(Saved entries)
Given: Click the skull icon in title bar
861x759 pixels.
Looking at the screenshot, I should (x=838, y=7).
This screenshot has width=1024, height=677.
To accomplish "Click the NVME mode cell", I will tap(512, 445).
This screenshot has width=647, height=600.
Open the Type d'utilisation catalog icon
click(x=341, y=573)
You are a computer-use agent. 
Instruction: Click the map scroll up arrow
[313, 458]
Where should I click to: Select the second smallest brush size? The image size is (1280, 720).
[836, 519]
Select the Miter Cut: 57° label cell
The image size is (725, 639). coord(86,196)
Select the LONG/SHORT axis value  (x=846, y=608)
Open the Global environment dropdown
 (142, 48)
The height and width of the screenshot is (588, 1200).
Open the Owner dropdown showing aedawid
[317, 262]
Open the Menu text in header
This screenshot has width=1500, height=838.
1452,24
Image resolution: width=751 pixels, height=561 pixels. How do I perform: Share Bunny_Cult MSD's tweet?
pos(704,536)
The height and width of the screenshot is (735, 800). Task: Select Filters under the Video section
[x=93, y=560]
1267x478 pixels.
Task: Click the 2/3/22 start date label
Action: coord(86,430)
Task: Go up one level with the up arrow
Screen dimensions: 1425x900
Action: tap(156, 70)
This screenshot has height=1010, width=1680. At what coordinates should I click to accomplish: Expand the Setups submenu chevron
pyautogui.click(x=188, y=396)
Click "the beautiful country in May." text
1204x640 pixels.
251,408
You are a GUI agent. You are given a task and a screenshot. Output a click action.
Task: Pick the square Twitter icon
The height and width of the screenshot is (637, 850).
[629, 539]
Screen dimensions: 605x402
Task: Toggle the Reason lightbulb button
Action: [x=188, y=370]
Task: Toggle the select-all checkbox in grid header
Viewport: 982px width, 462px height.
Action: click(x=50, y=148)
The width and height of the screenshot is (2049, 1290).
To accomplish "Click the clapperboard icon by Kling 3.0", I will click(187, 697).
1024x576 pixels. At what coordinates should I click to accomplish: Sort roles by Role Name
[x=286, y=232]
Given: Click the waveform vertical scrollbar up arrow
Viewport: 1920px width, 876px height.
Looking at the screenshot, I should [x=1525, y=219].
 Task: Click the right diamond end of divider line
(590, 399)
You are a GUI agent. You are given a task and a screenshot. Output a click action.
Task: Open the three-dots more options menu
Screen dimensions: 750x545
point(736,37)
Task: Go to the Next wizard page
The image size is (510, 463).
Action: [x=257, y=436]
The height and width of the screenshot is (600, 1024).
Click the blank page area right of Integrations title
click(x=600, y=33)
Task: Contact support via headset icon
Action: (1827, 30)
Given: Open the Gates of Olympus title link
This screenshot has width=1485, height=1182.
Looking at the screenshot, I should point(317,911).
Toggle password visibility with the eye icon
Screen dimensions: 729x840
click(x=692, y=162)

> **DESCRIPTION OF THE TASK**
Lines that contain "will" should be pulled from the entries above and reported.

> **RESULT OF THE TASK**
To accomplish "Click the NVME mode cell", I will tap(512, 445).
To accomplish "Click the clapperboard icon by Kling 3.0", I will click(187, 697).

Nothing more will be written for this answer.